With the inglaze of porcelain , the colors are applied to the glaze coating of the already burned-out body . They are either applied evenly with a brush or sprayed on with a paint gun; in screen printing decorations produced are either flashed (decal) or pushed from the paper to the porcelain (slide picture). During the final decor firing , the colors sink into the softening glaze at high temperatures and are permanently protected against normal mechanical and chemical loads (acid resistance, alkali resistance, dishwasher resistance) through this close connection. In-glaze decorations are comparatively expensive and not suitable for decorations with sharp contours.

Sharp fire color

The decor should be permanently bonded to the porcelain body as resistant to liquids and mechanical wear as possible. This requires dyes that fuse with the body or glaze at relatively high temperatures or are part of the same.

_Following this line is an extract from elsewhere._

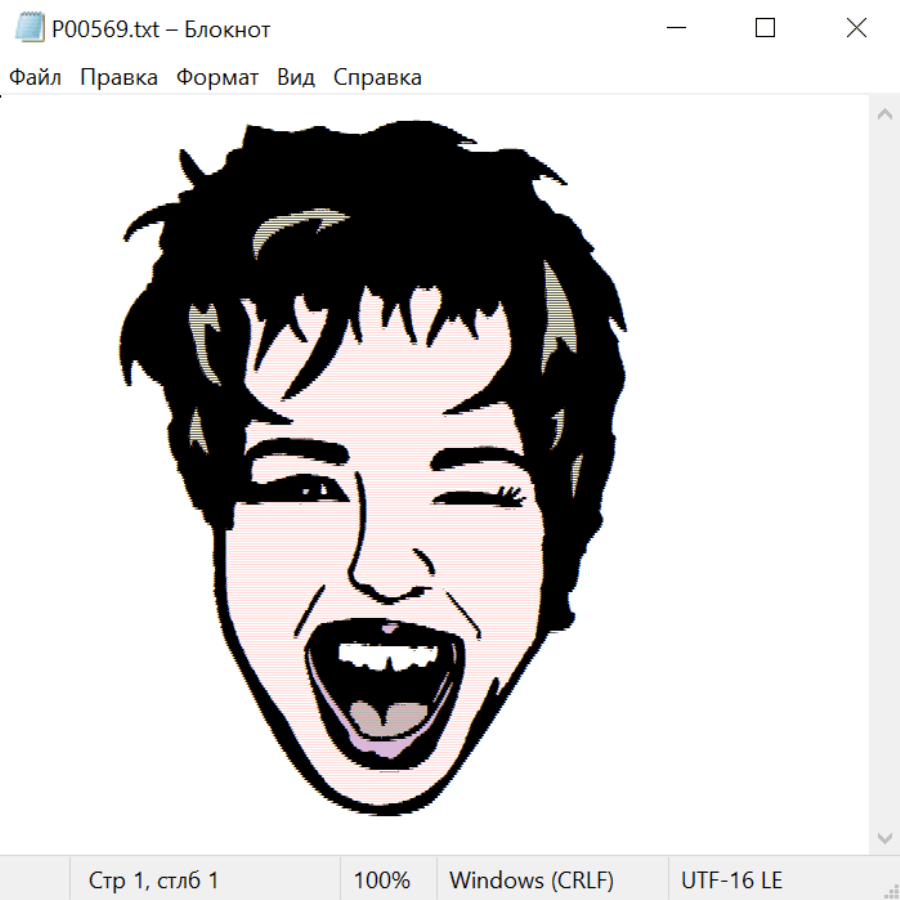The height and width of the screenshot is (900, 900).
Task: Click the UTF-16 LE encoding indicator
Action: tap(732, 881)
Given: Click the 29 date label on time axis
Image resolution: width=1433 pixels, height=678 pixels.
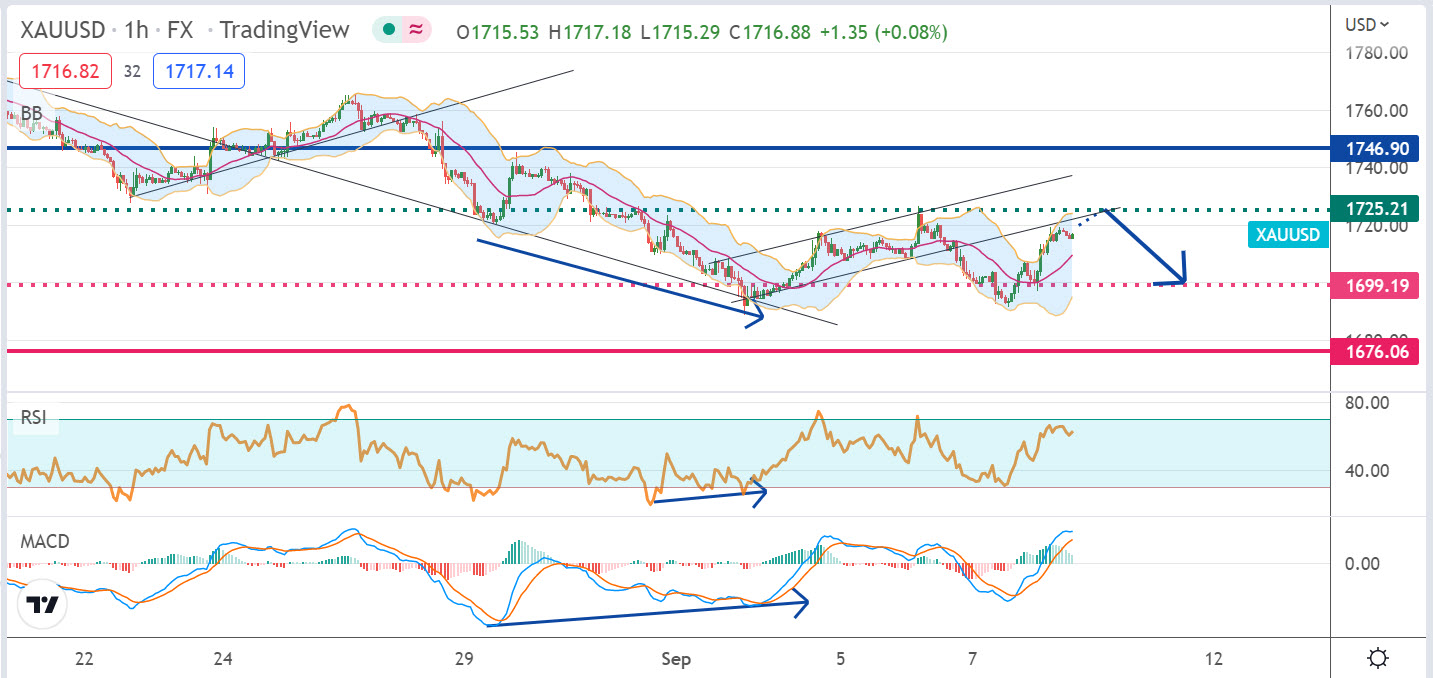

The hot-fire colors used here (also in-glaze colors or large-fire colors, stoving temperature 1350 ° C-1400 ° C) and the modern sink-in colors (stoving temperature 1200 ° C-1280 ° C) are glass fluxes that contain metal oxides with high burning stability as color pigments , e.g. B. antimony or ocher yellow, iron orange, cobalt blue, chrome or copper oxide green and manganese violet or red.

See also

literature

  • Joseph Hoffmann: Technology of fine ceramics . Leipzig: VEB German publishing house for basic industry, 1987, 8th edition, ISBN 3-342-00169-0 .
  • Bettina Schuster: Meissen. Stories about the past and present of Europe's oldest porcelain factory . Munich: Orbis Verlag, 1996, ISBN 3-572-00811-5 .
  • Günther Sterba: Utility porcelain from Meissen . Edition Leipzig, 1988, ISBN 3-361-00193-5 .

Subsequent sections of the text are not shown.